» TEXTAUSZUG:
┌──

Es hieß, Goebbels habe ihr die Spielerlaubnis verweigert, mit der Begründung, sie sei Jüdin. Auch wurde ihr vorgeworfen, sie habe 1914/18 gegen Deutschland Spionage betrieben. Es hieß weiter, Hitler habe diese Beschuldigungen nachprüfen lassen, und es hätten sich keine Beweise für ihre Richtigkeit ergeben.
Ein glanzvolles come-back vollzieht sich. Pola Negri spielt in »Mazurka« (mit Albrecht Schönhals), in »Moskau-Shanghai«, »Madame Bovary«, »Die fromme Lüge«, »Tango Notturno«. Die Frau, deren Schönheit vor 20 Jahren die filmfreudige Welt entzückt hatte, fasziniert aufs neue, nicht zuletzt durch die dunkle, rauhe, vibrierende Stimme.
Als der Krieg ausbricht, kehrt Pola Negri von ihrer Riviera-Besitzung am Cap Ferrat, wo Sie ihre Ferien verlebt, nicht nach Berlin zurück. Sie arbeitet fürs Rote Kreuz. Als aus Amerika ein Filmangebot kommt, nimmt sie es an. Von Lissabon aus verläßt sie Europa aufs neue.

└──

» DATENAUSZÜGE:
┌──

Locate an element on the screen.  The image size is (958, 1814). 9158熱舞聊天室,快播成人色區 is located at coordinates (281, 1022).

└──
┌──

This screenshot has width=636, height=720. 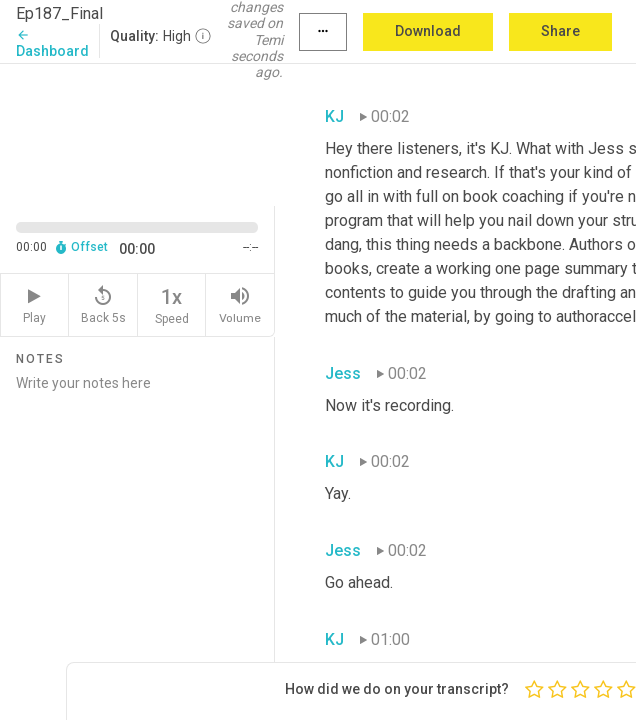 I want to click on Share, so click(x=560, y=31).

└──

» ZU ERLEDIGEN:
Beantworte diese Fragen zum Text über Pola Negri:
1. Mit welcher Begründung soll Goebbels ihr die Spielerlaubnis verweigert haben?
2. Mit wem spielt Pola Negri in »Mazurka«?
3. Von welcher Stadt aus verlässt sie Europa erneut?

» ANTWORT:
1. Sie sei Jüdin.
2. Mit Albrecht Schönhals.
3. Von Lissabon aus.